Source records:
====
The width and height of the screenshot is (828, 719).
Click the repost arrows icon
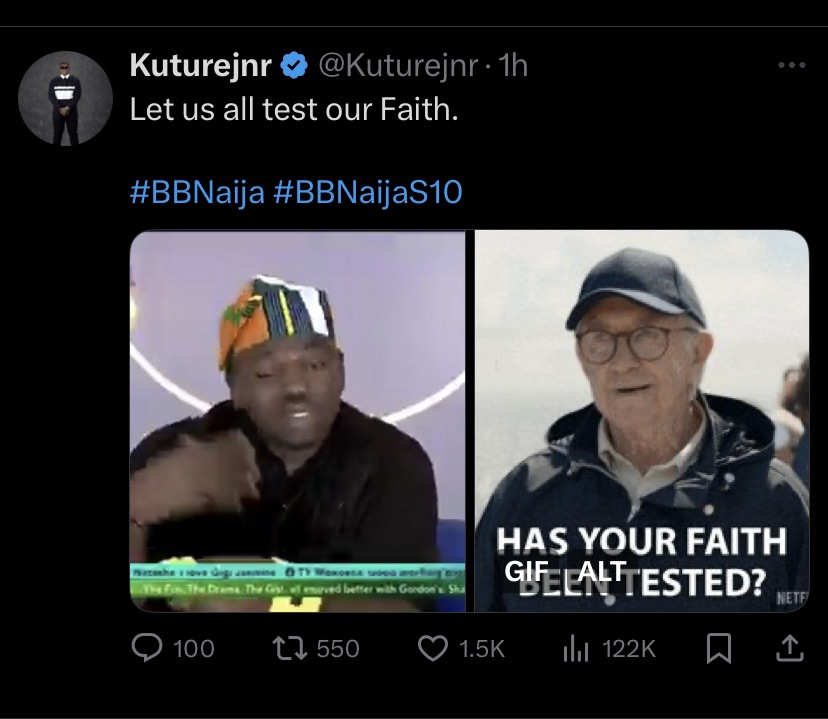click(x=289, y=649)
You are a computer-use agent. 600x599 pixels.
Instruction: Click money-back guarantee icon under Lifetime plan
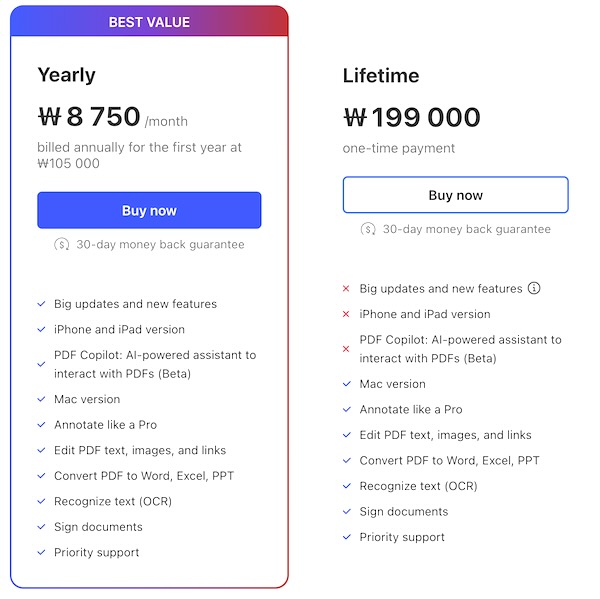click(368, 229)
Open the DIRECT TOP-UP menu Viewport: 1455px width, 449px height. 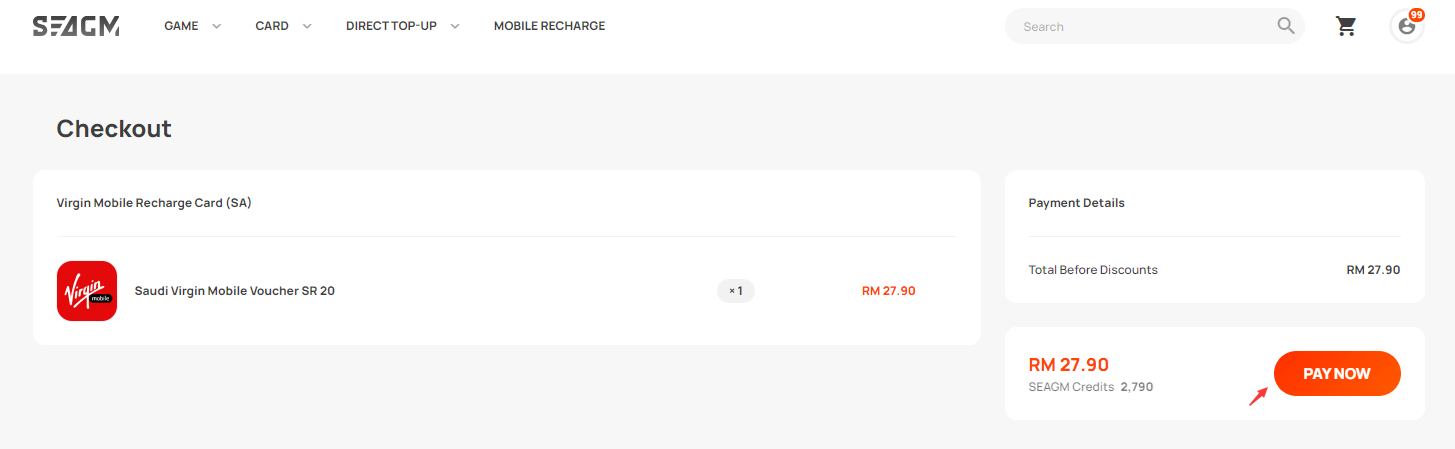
====
▸ **Direction**: Copy the entries above word for word, leaving out the pictures.

▸ **Written answer**:
The width and height of the screenshot is (828, 719).
Click the repost arrows icon
click(x=289, y=649)
You are a computer-use agent. 600x599 pixels.
Instruction: Click money-back guarantee icon under Lifetime plan
click(368, 229)
Open the DIRECT TOP-UP menu Viewport: 1455px width, 449px height. 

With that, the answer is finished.